Yes, that should work fine.

And you're right about the volt vs. amps. Fewer volts will drive the thing slower, but it will still need enough amps to work properly (motors draw the amps they need).


----------



## bradbaum (Jul 26, 2008)

Voltage and current (Amps) are inversely proportional. That means when the volts go down the amps go up and vice versa. But that supply with the 8A at 5V should work fine, I would be a little concerned about the 2.5 at 2 amps, but try it and see, the current the motor draws depends on the load the motor is under.


----------



## Devils Chariot (May 23, 2007)

thank guys for the input. Considering how affordable it is if it doesnt work for this it will work for something else. Quick question. Can i ever have too many amps since you said the motor wil only take what it needs?


----------



## Dr Morbius (Sep 21, 2004)

YOu can never have too much available current.


----------



## Eon (Apr 23, 2007)

Not trying to plug a vendor or anything, but I just saw that Monster Guts has a variable speed power supply / controller specifically for wiper motors. They call it the PaceMaker. A little bit pricey, but if you want variable speed control, it looks like a pretty cool solution. 

And, from my experience, they are great to do business with. (shameless plug)


----------



## Scottzilla (Jun 13, 2007)

Just wanted to point out that the inverse relationship between voltage and amps doesn't really apply here. The resistance of the motor remains the same, so ohms law tells us that if you cut the voltage to the motor the current it draws will also drop (it is doing less work by going slower, so this makes sense).

If you cut the voltage in half but expect your load to do the same amount of work or give off the same amount of light (same wattage) or whatever then your current draw will double.

That's why a 100-watt bulb in your house draws about .8 amps but a 100-watt fog light in your car draws a little over 8 amps.
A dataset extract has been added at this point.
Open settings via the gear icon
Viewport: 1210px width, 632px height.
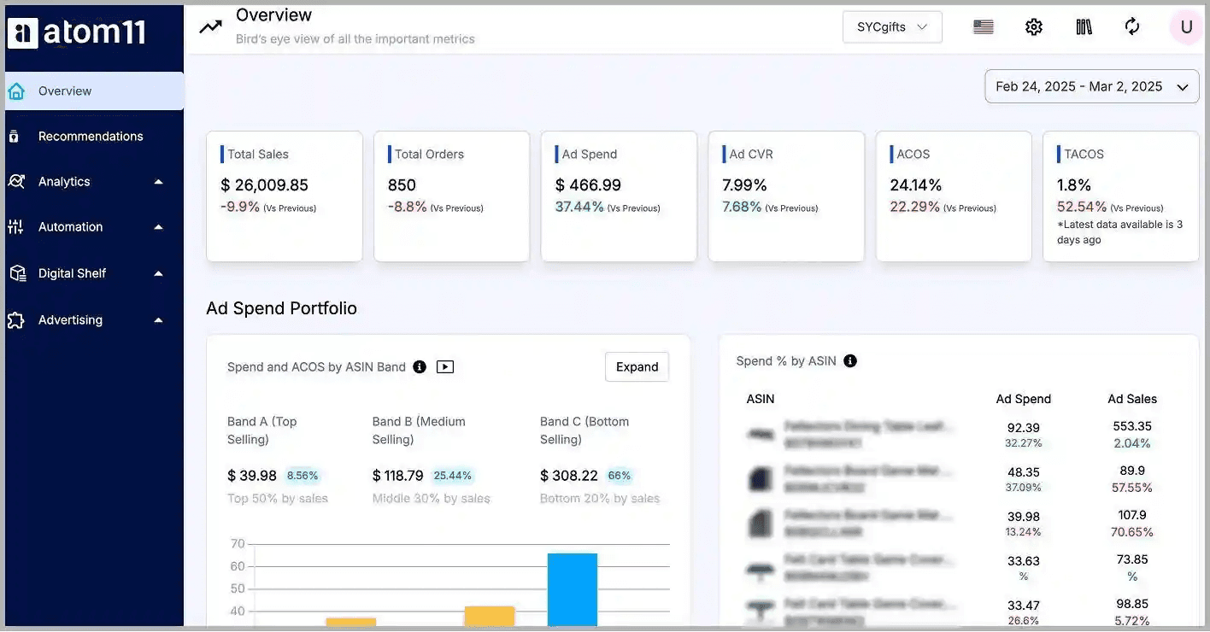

The bottom line is that you don't need to worry about finding a power supply that provides more than the motor specifies because you are running it at a lower voltage.


----------



## Devils Chariot (May 23, 2007)

good to know guys. Can wait to get back to that project!


----------



## Fiend4Halloween (Aug 28, 2008)

Hey Devils Chariot, ever thought about using an old turntable for your cauldron stirrer? I use a turntable that I got at a garage sale for $10. Put it in the cauldron,connect the end of the staff, or whatever the witch is stirring with, and attach it to the spinning part of the turntable. I got lucky and the one I bought has a speed adjustment and as the table spins, the witch stirs at a medium to slow pace, looks really cool. Just a thought. Good luck.


----------



## Skeletons in my closet (Sep 25, 2007)

Eon said:


> Not trying to plug a vendor or anything, but I just saw that Monster Guts has a variable speed power supply / controller specifically for wiper motors. They call it the PaceMaker. A little bit pricey, but if you want variable speed control, it looks like a pretty cool solution.
> 
> And, from my experience, they are great to do business with. (shameless plug)


I agree that MonsterGuts is the way to go, especially for ease of wiring or not knowing what to get. They have 2 different power adapters for wiper motors for under $20, and I recommend the "Quick Connect" to simplify the wiring completely. Here's it's link:
http://www.monsterguts.com/electric-motors-for-props/quick-connect/prod_103.html

You can even get the motor, power adapter, and quick connect in a kit for about $36.


----------



## dionicia (Aug 4, 2007)

I agree with the quick connect. Also, scary terry has a brief explanation on the workings of a windshield wiper with the power supply. http://www.scary-terry.com/wipmtr/wipmtr2.htm

Monsterguts sells a 5 volt power supply that will help to slow it down as well. I used it for my Grave Poppers and my FCG. Gonna use one for my Cauldron Stirrer as well. Still need to pick up a big plastic cauldron. Might get a big plastic laundry bucket and paint it black.

Good luck.


----------



## psyko99 (Jan 11, 2008)

I agree that the Monster Guts power supplies are the easiest way to go, especially if you are weary of wiring electronics. However, I'm using a PC power supply this year. Here are a couple of links.

http://www.instructables.com/id/ATX-->-Lab-Bench-Power-Supply-Conversion/

http://www.wikihow.com/Convert-a-Computer-ATX-Power-Supply-to-a-Lab-Power-Supply

There are several other how to's out there. The basic ones will get you +5 v, +12v, -5v, -12v.

But if you are skittish about wiring, go with Monster Guts.


----------